California’s missions, elegant and aspirational, formed the spine of what became the 31st state. They were also, some scholars say, cauldrons of repression, designed to seize native land, convert the inhabitants, and train them to be subjects of the Spanish crown.
Failure to conform could mean whippings and incarceration. “It is evident,” an 18th-century missionary explained, “that a nation that is barbarous, ferocious, and ignorant requires more frequent punishment than a nation which is cultured, educated, and of gentle and moderate customs.”
California’s Indians sometimes lashed out in retaliation. Among the most sensational examples unfolded on this week in 1812, when the Indians of Mission Santa Cruz kidnapped and killed Father Andres Quintana.
The most detailed account was related to a historian in 1877 by Lorenzo Asisara, whose father was one of the conspirators. Quintana kept order though flogging, using a wire-tipped whip that cut into flesh.
A drawing of the mission and town of Santa Cruz in 1856.

══════

• **What to do**:
**a.** Please decide whether each statement agrees with the passage on California's missions, answering yes or no and quoting the words of the passage that settle it. (i) Father Andres Quintana was killed in 1812 by the Indians of Mission Santa Cruz. (ii) Lorenzo Asisara was himself one of the conspirators. (iii) The missions formed the spine of what became the 31st state.
**b.** Print the passage on California's missions from "Failure to conform" to "Father Andres Quintana.".
**c.** Write what comes next in the passage on California's missions, starting after its final sentence.

• **Raw data**:
══════

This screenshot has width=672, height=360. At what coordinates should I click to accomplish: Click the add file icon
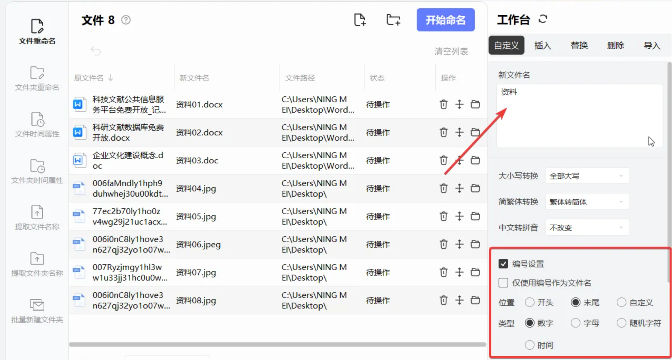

══════

• **In response**:
**a.**
(i) Yes: "on this week in 1812, when the Indians of Mission Santa Cruz kidnapped and killed Father Andres Quintana."
(ii) No: "whose father was one of the conspirators."
(iii) Yes: "formed the spine of what became the 31st state."

**b.**
Failure to conform could mean whippings and incarceration. “It is evident,” an 18th-century missionary explained, “that a nation that is barbarous, ferocious, and ignorant requires more frequent punishment than a nation which is cultured, educated, and of gentle and moderate customs.”
California’s Indians sometimes lashed out in retaliation. Among the most sensational examples unfolded on this week in 1812, when the Indians of Mission Santa Cruz kidnapped and killed Father Andres Quintana.

**c.**
Henry Miller/Bancroft Library, UC Berkeley
One day, Asisara recounted, a group of about 15 native men and women gathered in secret to discuss what to do. “We aren’t animals,” one said. They discussed complaining to higher authorities, or chasing Quintana away. They settled on murder.
The next night, Quintana was lured from his quarters and ambushed. “Oh, my son,” he was said to implore. “What are you going to do to me?” The priest begged for his life, explaining that only “bad Indians” were subject to his beatings. “You’re among the bad Indians now,” came the reply. The assassins strangled Quintana with his own cape, then mutilated his testicles.
The deed done, they returned Quintana’s body to his bed. Then they unlocked the dormitories where the mission’s single Indian men and women were kept in seclusion and had a party.
Church officials deemed the death natural. But years later, two women were overheard discussing the killing. The plotters were taken to the Presidio in San Francisco and punished with lashings and imprisonment. Of nine people convicted, all but two died in incarceration. Quintana became a martyr, celebrated by colonial historians. The assassins too were celebrated, in the oral histories of tribal communities.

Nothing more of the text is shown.